Совсем растерявшись прямолинейной откровенности Воскресенской, будто вываливающей все имеющееся у нее на стол и, надо сказать, удивившей его проницательностью, Федоров побоялся давать хоть какой-то ответ бесцеремонной Ане, да и не знал, что и каким образом отвечать. Сдерживая мускулы лица, чтобы не дай бог как-то показать свое волнение, он продолжал делать вид, что вникает в тему урока, но вновь и вновь прокручивал у себя в голове все сказанное Аней: каждое словосочетание с ее интонацией, какой она запомнилась Ивану. Душевное равновесие его поколебалось, пошатнулось — так легко и просто. Федорову будто открылось что-то новое, волнительное, словно в одночасье он подрос и теперь может прикоснулся к чему-то ранее недосягаемому, запретному, но очень желанному.
2
По Ветхой, среди прочих четырехэтажный панельных домов этой улицы, стоит дом номер четыре, во втором подъезде которого на третьем этаже живут Воскресенские: мать с дочерью. Квартира Воскресенских — это маленькая однушка с совмещенным санузлом и крохотной кухней. Состояние квартиры жалкое: серые, кое-где почерневшие потолки, грязные, местами покрытые пятнами в скучный рисунок обои, отклеивающиеся в швах. Деревянные, создающие сквозняк летом и зимой кривые стеклом окна. Скрипучий, старый как дом паркет, покрытий коричневым рваным линолеумом. Мебель с отломанными ручками, потертые в ножках стулья, провалившийся раскладной диван и кресло, на которое уже лучше не садиться. На этом фоне телевизор в комнате и стиральная машина на кухне смотрятся как нечто из ряда вон выходящее: отличное, выделяющееся от всего остального. Старый холодильник в жару настолько взрывается своим издыхающим, расшатанным мотором, что не редко будил Аню среди душной ночи, напрочь перебив ее поверхностный сон.

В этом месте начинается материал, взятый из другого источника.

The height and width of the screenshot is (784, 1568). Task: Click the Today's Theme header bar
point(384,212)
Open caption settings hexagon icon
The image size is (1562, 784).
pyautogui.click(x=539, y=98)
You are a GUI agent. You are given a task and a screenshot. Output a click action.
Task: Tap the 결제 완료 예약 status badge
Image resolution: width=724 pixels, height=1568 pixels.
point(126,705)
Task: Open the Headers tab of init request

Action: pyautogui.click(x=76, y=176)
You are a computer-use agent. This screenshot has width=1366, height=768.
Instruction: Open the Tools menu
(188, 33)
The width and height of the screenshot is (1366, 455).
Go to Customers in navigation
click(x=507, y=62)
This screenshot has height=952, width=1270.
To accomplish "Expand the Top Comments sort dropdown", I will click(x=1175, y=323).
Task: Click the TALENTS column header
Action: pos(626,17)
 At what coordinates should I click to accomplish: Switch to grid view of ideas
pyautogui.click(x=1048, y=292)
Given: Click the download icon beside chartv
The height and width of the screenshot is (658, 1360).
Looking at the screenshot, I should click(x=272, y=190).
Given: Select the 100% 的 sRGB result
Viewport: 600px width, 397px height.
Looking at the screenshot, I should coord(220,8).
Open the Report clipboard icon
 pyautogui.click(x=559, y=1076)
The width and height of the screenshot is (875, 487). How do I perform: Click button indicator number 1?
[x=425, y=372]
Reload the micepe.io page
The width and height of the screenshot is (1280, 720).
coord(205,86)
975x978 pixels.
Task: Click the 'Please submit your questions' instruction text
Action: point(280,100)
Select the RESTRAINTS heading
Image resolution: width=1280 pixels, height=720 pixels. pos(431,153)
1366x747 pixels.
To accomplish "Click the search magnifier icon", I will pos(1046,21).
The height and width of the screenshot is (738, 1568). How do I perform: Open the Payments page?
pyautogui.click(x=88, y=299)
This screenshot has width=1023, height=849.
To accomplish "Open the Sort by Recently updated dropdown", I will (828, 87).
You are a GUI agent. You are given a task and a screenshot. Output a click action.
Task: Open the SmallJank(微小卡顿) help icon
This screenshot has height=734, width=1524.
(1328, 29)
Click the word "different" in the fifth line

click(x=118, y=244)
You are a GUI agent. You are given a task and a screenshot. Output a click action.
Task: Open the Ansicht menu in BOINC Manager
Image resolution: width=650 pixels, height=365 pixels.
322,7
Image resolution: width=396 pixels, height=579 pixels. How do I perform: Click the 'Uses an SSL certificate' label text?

При всем этом неприглядном, обезнадеживающем виде квартиры, помещения содержались в чистоте. Полы протирались Воскресенской Дарьей Николаевной с занудным постоянством: всегда в выходной день недели, и не редко в будние после работы. То, что можно назвать мебелью, никогда не примеряло на себе заметный слой пыли, интенсивно удаляемый.
В комнате Аня отвела себе отдельный угол у своею кровати, натянув веревку между стенами и повесив на нее старую дряную простыню, достав ее — забытую — из самых низов шкафа. Своих полных квадратных метров в личном распоряжении Ани вышло около трех или чуть больше. У нее были тумбочка, где лежали ручки, карандаши, исписанные стихами тетрадки, поломанные наушники, какие-то брелоки, зажигалки, спички и сигареты, три книги, две их которых без обложки. Под кроватью было всякое, о чем и говорить не стоит; это был своего рода ее склад нужных до поры до времени вещей. На стуле, что у подножья кровати, всегда аккуратно сложены вещи.
От матери Аня приобрела замечательное качество любви к чистоте и порядку. Эта черта ее характера была не столь назойлива и ревнива, как у Дарьи Николаевны, но оттого проявлялась в гораздо лучшем виде, потому как проистекала она с чувством умеренности и выражалась в искренних порывах.
На первый вид бардак под кроватью и в тумбочке на самом деле имели свой заведенный порядок, сложно организуемый при скудости пространства и места: ручки обязательно слева и в выдвижном ящике; зажигалки ниже, справа от брелоков, а книги неизменно вверху за тетрадями с записями Ани. Кровать всегда аккуратно заправлена, а вещи на стуле — чтобы не мялись — умело ею складывались. Гладить Аня терпеть не могла.